EXERCISE DIRECTIONS: Pull out each line of the data below that contains the string "Task", matching case exactly.

RECORDS TO USE:
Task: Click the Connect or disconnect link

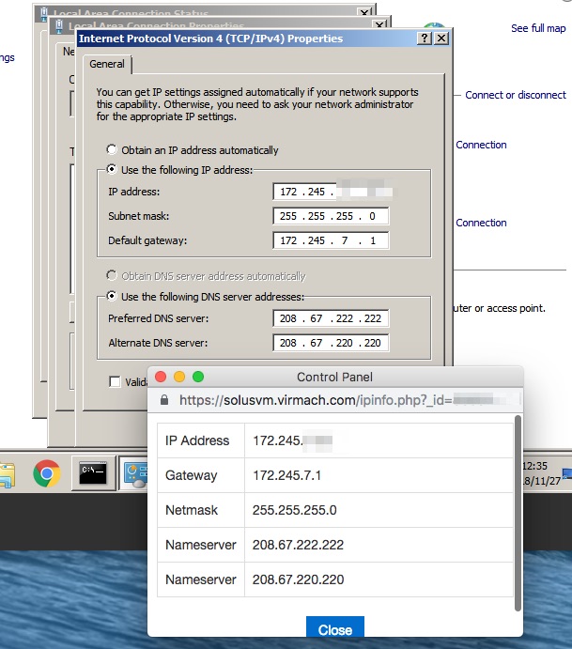Action: [515, 95]
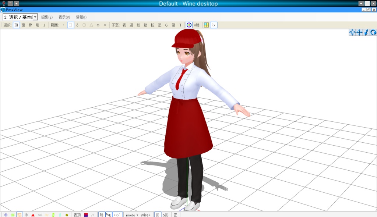Viewport: 377px width, 217px height.
Task: Toggle the 軸 axis button in bottom bar
Action: pos(101,214)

RESULT:
Task: Click the Connect or disconnect link
Task: Toggle the 軸 axis button in bottom bar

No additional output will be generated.